Changes may be made to the rules around dogs on Dorset’s public spaces.
A public consultation is about to start for the new orders which will come into force when the existing regulations come to an end on December 31st.
Dorset Council is expected to start the public consultation in mid-June running until the third week in August to then be followed by a discussion on the public responses, with the new Dog Related Public Spaces Protection Order expected to be adopted in November to come into force at the end of the year.
Verwood councillor Toni Coombs said dogs using public spaces was an issue in the countryside including places like Potterne Park, which although it has a dog ban in place, continues to be used to exercise pets.
“People just carried on as if nothing had happened… If all dog owners were good and picked up, it would be ok, but they’re not,” she said, telling committee members how parents lined up before sports matches to do the ‘poo pick’ from dogs which should not have been there in the first place.
“How do we enforce it? It’s just ignored,” she said.

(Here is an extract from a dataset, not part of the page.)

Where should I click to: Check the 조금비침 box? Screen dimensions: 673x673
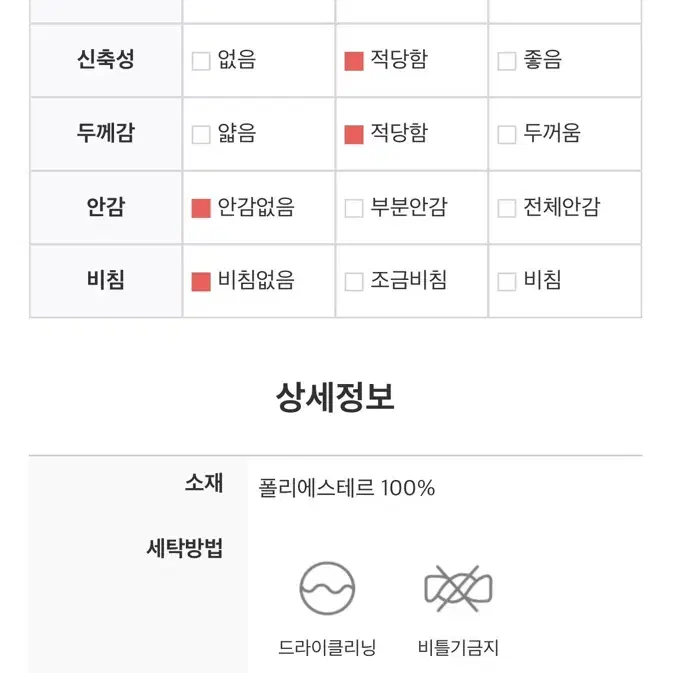(x=354, y=282)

“Residents will continue to let their dogs run free because it’s a large flat area, unless we take action.”
The committee heard it was recognised as a ‘hot spot’ for problem dog walkers and said plans were being dicussed to possibly use CCTV to catch errant owners.
Dorset Council environmental protection service manager Janet Moore told councillors this week that the 2020 consultation had attracted 8,500 responses, one of the biggest ever.
She said that most of the points from the existing orders will go into the consultation process but it will also raise issues which have divided opinion.
She said that complaints about either the order, or breaches of the order, have been declining – from 65 in the first year, to 31 last year and only 11 this year, which, she said, might be because people were generally content with what was now in place.
She conceded that enforcement remained an issue with obvious difficulties in observing breaches as they occured and then being able to take enforcement action.